Exercise prompt: Look for the word "computer" in the entries and copy every line where it shows up.

Data to use:
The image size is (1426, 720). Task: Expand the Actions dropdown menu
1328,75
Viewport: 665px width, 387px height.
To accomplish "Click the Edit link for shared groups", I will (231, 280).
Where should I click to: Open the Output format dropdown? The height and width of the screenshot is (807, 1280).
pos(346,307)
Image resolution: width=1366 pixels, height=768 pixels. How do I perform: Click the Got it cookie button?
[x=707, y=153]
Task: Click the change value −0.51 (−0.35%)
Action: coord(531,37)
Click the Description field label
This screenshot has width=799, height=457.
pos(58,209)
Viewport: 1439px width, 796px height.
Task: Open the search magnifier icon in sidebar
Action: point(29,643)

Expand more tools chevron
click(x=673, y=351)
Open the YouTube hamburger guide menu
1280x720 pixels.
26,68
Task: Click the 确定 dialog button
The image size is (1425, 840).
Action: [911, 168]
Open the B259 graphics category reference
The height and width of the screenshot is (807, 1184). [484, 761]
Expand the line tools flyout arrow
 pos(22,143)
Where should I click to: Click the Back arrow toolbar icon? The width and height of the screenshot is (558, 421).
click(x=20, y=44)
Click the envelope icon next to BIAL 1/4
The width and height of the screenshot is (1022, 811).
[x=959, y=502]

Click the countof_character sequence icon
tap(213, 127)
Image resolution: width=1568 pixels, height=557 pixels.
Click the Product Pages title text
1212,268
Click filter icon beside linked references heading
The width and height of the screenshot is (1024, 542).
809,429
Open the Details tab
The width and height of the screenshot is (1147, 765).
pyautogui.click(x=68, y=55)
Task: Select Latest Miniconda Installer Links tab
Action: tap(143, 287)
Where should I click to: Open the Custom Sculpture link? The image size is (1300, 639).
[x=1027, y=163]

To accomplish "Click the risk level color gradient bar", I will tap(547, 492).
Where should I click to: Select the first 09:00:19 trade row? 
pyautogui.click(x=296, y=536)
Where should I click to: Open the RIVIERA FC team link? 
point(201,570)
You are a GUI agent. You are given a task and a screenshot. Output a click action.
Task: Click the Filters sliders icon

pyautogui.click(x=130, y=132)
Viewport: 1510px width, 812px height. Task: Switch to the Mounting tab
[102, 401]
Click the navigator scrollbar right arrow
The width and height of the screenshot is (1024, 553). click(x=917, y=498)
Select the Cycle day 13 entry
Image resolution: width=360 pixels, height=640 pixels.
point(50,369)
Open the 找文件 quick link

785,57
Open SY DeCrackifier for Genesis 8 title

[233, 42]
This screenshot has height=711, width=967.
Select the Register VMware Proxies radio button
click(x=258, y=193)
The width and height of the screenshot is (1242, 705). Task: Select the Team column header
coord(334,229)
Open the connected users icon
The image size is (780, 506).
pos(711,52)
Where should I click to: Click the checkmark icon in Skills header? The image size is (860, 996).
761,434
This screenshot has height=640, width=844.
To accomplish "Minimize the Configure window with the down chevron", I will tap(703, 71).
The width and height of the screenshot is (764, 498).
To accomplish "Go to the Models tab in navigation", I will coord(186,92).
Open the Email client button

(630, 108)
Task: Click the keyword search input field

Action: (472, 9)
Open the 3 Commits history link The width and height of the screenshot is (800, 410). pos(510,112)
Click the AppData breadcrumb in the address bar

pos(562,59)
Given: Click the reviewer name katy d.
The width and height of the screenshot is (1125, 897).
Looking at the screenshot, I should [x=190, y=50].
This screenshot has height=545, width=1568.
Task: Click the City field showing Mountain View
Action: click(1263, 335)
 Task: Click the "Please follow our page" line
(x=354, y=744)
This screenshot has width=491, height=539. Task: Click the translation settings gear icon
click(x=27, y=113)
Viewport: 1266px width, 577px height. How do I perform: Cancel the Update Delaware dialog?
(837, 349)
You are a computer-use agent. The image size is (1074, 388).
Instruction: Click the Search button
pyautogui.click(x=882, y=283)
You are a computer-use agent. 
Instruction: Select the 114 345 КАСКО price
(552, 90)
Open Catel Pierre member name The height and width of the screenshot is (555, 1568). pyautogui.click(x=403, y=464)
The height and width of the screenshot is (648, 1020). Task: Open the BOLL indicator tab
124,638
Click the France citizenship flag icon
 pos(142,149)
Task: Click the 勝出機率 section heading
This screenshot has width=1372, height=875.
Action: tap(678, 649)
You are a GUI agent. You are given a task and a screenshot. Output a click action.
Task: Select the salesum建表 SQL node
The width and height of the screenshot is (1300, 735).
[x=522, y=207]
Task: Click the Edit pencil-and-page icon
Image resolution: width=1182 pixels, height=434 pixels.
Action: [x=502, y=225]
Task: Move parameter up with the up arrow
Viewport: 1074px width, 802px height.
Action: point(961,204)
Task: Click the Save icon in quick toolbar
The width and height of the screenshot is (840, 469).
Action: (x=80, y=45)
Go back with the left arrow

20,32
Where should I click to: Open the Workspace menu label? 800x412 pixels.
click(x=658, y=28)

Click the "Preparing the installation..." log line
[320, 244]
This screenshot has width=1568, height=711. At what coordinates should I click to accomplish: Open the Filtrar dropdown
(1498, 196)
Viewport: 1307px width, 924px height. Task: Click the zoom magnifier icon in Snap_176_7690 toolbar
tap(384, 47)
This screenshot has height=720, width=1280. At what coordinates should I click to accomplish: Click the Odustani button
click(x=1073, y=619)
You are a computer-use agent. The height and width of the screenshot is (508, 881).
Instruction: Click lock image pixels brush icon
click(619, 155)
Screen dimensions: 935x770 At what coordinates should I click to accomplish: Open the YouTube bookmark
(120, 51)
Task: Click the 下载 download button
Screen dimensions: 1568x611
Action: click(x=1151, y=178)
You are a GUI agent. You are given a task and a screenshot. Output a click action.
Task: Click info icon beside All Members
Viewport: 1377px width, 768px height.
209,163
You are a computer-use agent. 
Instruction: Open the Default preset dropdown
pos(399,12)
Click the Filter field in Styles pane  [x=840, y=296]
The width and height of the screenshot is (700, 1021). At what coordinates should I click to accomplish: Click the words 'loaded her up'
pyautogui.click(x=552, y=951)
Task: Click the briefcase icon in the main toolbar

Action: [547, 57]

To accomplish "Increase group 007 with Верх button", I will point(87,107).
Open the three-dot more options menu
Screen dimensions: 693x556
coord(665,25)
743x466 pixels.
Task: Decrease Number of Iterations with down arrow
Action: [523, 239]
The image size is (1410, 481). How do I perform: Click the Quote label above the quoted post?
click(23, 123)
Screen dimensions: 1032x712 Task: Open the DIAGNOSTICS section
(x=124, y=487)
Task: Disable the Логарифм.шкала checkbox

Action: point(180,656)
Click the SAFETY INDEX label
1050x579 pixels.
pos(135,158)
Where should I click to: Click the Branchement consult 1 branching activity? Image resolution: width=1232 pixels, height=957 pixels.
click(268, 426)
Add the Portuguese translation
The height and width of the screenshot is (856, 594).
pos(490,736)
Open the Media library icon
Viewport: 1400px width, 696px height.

Written reply:
You are a computer-use agent. The image size is (1074, 388).
You are a computer-use agent. 
You are a computer-use agent. The height and width of the screenshot is (508, 881).
You are a computer-use agent. 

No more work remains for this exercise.